Líder do PT diz que ‘há clima’ para aprovar meta fiscal de 2015
Redação DM
Publicado em 30 de novembro de 2015 às 03:15 | Atualizado há 11 anosBRASÌLIA – Para facilitar a votação da nova meta fiscal de 2015 na sessão do Congresso desta terça-feira, o líder do PT no Senado, Humberto Costa (PE), disse nesta segunda-feira que o partido votará pela derrubada dos três vetos que trancam a pauta, em especial contra o veto da presidente Dilma Rousseff ao projeto de lei complementar que aumentava de 70 anos para 75 anos a idade para aposentadoria compulsória dos servidores público da União, estados e municípios. A proposta é de autoria do senador José Serra (PSDB-SP). Para Humberto Costa, há “clima” para aprovar, na sessão do Congresso desta terça-feira, a nova meta fiscal de 2015, que autoriza a União a ter um déficit de até R$ 119,9 bilhões, apesar do “constrangimento” diante da prisão do senador Delcídio Amaral (PT-MS).

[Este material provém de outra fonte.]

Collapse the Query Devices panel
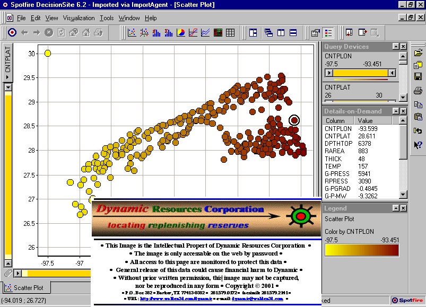Image resolution: width=426 pixels, height=307 pixels. tap(396, 47)
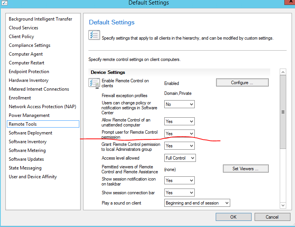Open the Users can change policy dropdown
Image resolution: width=295 pixels, height=227 pixels.
click(x=179, y=104)
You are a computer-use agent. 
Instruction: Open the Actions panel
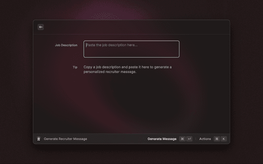click(205, 139)
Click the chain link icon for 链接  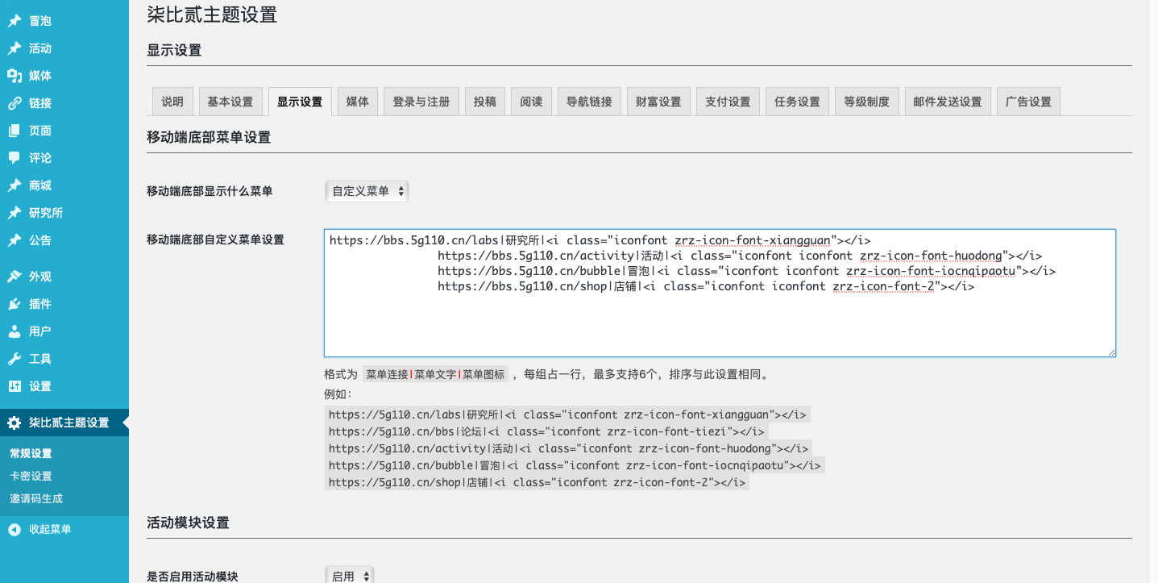15,103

O presidente do Congresso, senador Renan Calheiros (PMDB-AL), convocou a sessão para as 19h, para votar a meta fiscal de 2015, que é o quarto item da pauta. Os três primeiros são vetos, e a própria presidente Dilma já disse na semana passada que “não vai brigar” pelos vetos, sinalizando a liberação da base aliada.
— Somos favoráveis à derrubada do veto (do projeto de Serra), e isso facilita processo. Acho que não há porque não aprovarmos (a meta fiscal). Apesar de todo clima de perplexidade e de constrangimento que estamos vivendo aqui, no Congresso, o país não pode parar e o Congresso não pode parar — disse Humberto Costa.
A sessão começa com a votação dos três vetos e, em seguida, a meta fiscal de 2015 e a Lei de Diretrizes Orçamentárias de 2016 (LDO), que contém a meta fiscal de 0,7% do PIB para o ano que vem. Os outros vetos tratam de turismo rural e de acesso de policiais do Rio de Janeiro a regras diferenciadas ao programa habitacional Minha Casa, Minha Vida.
O líder do PT também defendeu o contingenciamento de R$ 10,7 bilhões anunciado nesta segunda-feira pelo governo diante da demora em se aprovar a nova meta fiscal.
— O governo tem que cumprir a lei. O Congresso não fez a sua parte, então, o governo tem que cumprir a sua, que é cumprir a Lei de Responsabilidade Fiscal (LRF) — disse Humberto Costa.
O governo decidiu não brigar pelos três vetos que estão na pauta da sessão do Congresso, porque a prioridade é aprovar a meta fiscal de 2015. O projeto de Serra apenas regulamentava a chamada PEC da Bengala, que elevou de 70 anos para 75 anos o limite para a aposentadoria compulsória dos magistrados e determinou que lei complementar trataria do restante das categorias. Por isso, foi batizado pelo próprio presidente do Congresso, senador Renan Calheiros, de “veto da bengalinha”.
O Palácio do Planalto sabe que haverá obstrução ferrenha da oposição, em especial do PSDB, que considera que sem a mudança da meta a presidente Dilma Rousseff vai descumprir a LRF, reforçando a tese do impeachment da petista.